In the entries below, find the line with "Click the muted" and the line with "Tap the undo". Return those two lines and all lines between them, exactly.

(Records contained in a dataset)
------------------------------

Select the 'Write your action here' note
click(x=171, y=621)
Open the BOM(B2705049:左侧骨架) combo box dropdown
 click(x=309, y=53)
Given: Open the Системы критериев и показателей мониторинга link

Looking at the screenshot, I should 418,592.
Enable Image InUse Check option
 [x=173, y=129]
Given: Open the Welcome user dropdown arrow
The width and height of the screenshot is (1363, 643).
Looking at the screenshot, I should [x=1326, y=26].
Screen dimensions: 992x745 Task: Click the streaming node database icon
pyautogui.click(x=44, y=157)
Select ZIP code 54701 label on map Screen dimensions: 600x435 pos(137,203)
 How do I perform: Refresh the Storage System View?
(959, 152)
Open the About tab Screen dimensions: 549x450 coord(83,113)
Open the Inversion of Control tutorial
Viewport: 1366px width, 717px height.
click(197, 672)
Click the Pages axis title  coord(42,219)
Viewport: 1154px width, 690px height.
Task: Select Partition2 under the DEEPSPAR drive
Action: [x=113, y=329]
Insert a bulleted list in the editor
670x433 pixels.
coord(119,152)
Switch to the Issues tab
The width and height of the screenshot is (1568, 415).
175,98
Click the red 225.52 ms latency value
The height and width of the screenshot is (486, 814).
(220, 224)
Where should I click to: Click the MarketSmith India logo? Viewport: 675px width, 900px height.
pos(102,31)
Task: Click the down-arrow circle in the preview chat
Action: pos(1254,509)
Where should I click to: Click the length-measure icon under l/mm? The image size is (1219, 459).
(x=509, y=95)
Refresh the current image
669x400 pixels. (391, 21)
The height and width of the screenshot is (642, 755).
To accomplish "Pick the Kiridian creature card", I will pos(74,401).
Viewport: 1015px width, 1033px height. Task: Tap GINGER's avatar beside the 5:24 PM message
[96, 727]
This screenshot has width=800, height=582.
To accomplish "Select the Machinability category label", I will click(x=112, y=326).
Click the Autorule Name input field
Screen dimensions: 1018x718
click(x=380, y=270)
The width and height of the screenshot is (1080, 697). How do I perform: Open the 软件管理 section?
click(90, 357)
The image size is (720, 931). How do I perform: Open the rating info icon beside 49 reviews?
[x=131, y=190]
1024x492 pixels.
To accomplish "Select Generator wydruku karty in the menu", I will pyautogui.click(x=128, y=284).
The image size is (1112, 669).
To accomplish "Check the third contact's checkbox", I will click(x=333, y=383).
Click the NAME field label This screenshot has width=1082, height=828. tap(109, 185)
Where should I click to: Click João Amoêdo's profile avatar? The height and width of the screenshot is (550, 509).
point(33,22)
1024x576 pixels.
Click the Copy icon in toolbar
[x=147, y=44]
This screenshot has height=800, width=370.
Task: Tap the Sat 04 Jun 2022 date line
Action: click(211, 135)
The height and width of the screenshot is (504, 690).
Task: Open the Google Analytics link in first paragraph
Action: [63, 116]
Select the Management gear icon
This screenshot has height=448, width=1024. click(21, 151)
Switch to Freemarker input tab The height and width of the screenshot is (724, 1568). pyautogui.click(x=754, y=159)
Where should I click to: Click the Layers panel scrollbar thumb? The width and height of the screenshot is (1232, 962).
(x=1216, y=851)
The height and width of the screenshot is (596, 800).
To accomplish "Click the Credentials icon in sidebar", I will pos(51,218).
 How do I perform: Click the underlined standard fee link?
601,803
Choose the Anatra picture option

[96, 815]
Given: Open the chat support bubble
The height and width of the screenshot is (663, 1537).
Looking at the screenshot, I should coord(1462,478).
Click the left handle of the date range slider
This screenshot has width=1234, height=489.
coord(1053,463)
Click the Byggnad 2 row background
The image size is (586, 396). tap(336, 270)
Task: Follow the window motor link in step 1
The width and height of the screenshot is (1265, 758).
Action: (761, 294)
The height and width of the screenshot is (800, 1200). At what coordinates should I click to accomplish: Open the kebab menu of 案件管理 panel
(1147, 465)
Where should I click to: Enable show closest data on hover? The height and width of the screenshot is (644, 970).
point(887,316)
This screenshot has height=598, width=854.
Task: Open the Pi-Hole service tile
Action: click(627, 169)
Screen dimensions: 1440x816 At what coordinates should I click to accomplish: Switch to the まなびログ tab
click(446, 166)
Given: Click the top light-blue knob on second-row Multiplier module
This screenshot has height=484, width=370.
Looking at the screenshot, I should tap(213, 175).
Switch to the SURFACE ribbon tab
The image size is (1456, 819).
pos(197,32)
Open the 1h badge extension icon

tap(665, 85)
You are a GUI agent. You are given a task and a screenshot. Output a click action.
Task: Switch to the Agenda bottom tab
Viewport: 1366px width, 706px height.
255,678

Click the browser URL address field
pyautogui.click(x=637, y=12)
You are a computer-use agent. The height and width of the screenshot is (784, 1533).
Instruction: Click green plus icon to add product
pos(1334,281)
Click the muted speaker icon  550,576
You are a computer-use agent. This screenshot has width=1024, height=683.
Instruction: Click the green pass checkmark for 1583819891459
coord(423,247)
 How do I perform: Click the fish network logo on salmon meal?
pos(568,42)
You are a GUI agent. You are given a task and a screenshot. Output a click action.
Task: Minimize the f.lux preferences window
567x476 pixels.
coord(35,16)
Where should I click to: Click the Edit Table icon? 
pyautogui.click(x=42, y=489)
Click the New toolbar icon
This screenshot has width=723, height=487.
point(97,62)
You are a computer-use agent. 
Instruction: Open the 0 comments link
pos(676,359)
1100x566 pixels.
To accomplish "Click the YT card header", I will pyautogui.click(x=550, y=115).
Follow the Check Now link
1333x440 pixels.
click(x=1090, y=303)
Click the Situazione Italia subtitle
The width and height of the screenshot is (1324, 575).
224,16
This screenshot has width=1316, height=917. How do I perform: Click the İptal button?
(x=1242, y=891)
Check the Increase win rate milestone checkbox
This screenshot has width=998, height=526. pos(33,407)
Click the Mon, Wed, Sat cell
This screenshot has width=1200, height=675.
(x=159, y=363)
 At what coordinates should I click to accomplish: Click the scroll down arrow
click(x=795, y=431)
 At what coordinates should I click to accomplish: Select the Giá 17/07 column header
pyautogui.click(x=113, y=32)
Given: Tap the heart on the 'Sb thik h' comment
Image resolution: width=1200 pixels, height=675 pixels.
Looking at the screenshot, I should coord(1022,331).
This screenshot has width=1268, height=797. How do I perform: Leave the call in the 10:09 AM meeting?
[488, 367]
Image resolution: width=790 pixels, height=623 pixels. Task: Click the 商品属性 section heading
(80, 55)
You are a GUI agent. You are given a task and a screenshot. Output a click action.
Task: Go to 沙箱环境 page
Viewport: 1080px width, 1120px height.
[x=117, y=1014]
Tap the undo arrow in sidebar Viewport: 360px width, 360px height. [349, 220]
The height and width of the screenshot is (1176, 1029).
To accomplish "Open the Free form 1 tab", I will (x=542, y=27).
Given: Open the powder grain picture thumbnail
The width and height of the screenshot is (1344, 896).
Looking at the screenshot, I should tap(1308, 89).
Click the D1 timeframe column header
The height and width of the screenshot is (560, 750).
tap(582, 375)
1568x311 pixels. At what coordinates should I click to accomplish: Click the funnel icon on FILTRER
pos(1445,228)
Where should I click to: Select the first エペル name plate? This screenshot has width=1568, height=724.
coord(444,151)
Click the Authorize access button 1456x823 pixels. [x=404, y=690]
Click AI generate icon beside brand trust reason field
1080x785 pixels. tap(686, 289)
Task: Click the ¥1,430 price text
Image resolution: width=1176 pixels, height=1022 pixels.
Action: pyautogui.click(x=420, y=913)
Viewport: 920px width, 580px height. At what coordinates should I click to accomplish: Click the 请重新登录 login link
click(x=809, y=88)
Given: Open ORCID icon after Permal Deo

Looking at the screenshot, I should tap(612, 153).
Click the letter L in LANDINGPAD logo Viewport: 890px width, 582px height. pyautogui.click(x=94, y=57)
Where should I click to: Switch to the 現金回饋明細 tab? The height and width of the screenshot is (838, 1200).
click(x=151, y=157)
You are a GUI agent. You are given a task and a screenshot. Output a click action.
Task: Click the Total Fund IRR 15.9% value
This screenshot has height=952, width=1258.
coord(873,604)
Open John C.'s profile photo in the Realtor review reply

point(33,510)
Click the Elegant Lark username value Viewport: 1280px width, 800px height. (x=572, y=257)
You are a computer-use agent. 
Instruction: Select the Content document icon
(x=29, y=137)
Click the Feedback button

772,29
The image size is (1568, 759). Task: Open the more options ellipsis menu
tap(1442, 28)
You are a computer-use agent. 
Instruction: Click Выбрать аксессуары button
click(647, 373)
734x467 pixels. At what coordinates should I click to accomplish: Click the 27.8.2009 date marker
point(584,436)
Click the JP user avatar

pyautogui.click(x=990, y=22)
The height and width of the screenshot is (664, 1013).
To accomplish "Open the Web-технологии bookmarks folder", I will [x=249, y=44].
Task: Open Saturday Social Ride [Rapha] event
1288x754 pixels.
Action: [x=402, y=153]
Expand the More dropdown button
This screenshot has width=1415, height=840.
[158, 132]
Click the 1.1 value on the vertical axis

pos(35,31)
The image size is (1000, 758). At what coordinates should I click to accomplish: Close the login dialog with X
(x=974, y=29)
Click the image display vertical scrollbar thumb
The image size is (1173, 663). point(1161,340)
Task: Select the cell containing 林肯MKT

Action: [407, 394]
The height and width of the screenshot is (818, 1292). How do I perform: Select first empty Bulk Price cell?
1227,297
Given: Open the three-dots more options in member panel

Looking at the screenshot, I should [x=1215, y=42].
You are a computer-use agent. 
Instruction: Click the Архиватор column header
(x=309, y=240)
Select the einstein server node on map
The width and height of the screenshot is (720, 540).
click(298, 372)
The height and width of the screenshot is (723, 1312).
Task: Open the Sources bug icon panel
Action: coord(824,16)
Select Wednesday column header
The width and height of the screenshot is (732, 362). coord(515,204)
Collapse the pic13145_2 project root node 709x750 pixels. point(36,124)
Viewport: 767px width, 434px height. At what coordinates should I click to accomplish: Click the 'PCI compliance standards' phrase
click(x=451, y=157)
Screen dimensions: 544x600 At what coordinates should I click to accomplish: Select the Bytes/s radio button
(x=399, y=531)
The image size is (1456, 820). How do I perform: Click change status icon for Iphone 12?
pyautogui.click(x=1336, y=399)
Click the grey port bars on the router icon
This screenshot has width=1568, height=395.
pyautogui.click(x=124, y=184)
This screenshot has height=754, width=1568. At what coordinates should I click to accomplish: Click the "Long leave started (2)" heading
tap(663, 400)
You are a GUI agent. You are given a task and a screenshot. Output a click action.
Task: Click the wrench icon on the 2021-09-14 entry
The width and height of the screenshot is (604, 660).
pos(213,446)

------------------------------

[Exercise output]
Click the muted speaker icon  550,576
You are a computer-use agent. This screenshot has width=1024, height=683.
Instruction: Click the green pass checkmark for 1583819891459
coord(423,247)
 How do I perform: Click the fish network logo on salmon meal?
pos(568,42)
You are a GUI agent. You are given a task and a screenshot. Output a click action.
Task: Minimize the f.lux preferences window
567x476 pixels.
coord(35,16)
Where should I click to: Click the Edit Table icon? 
pyautogui.click(x=42, y=489)
Click the New toolbar icon
This screenshot has width=723, height=487.
point(97,62)
You are a computer-use agent. 
Instruction: Open the 0 comments link
pos(676,359)
1100x566 pixels.
To accomplish "Click the YT card header", I will pyautogui.click(x=550, y=115).
Follow the Check Now link
1333x440 pixels.
click(x=1090, y=303)
Click the Situazione Italia subtitle
The width and height of the screenshot is (1324, 575).
224,16
This screenshot has width=1316, height=917. How do I perform: Click the İptal button?
(x=1242, y=891)
Check the Increase win rate milestone checkbox
This screenshot has width=998, height=526. pos(33,407)
Click the Mon, Wed, Sat cell
This screenshot has width=1200, height=675.
(x=159, y=363)
 At what coordinates should I click to accomplish: Click the scroll down arrow
click(x=795, y=431)
 At what coordinates should I click to accomplish: Select the Giá 17/07 column header
pyautogui.click(x=113, y=32)
Given: Tap the heart on the 'Sb thik h' comment
Image resolution: width=1200 pixels, height=675 pixels.
Looking at the screenshot, I should coord(1022,331).
This screenshot has width=1268, height=797. How do I perform: Leave the call in the 10:09 AM meeting?
[488, 367]
Image resolution: width=790 pixels, height=623 pixels. Task: Click the 商品属性 section heading
(80, 55)
You are a GUI agent. You are given a task and a screenshot. Output a click action.
Task: Go to 沙箱环境 page
Viewport: 1080px width, 1120px height.
[x=117, y=1014]
Tap the undo arrow in sidebar Viewport: 360px width, 360px height. [349, 220]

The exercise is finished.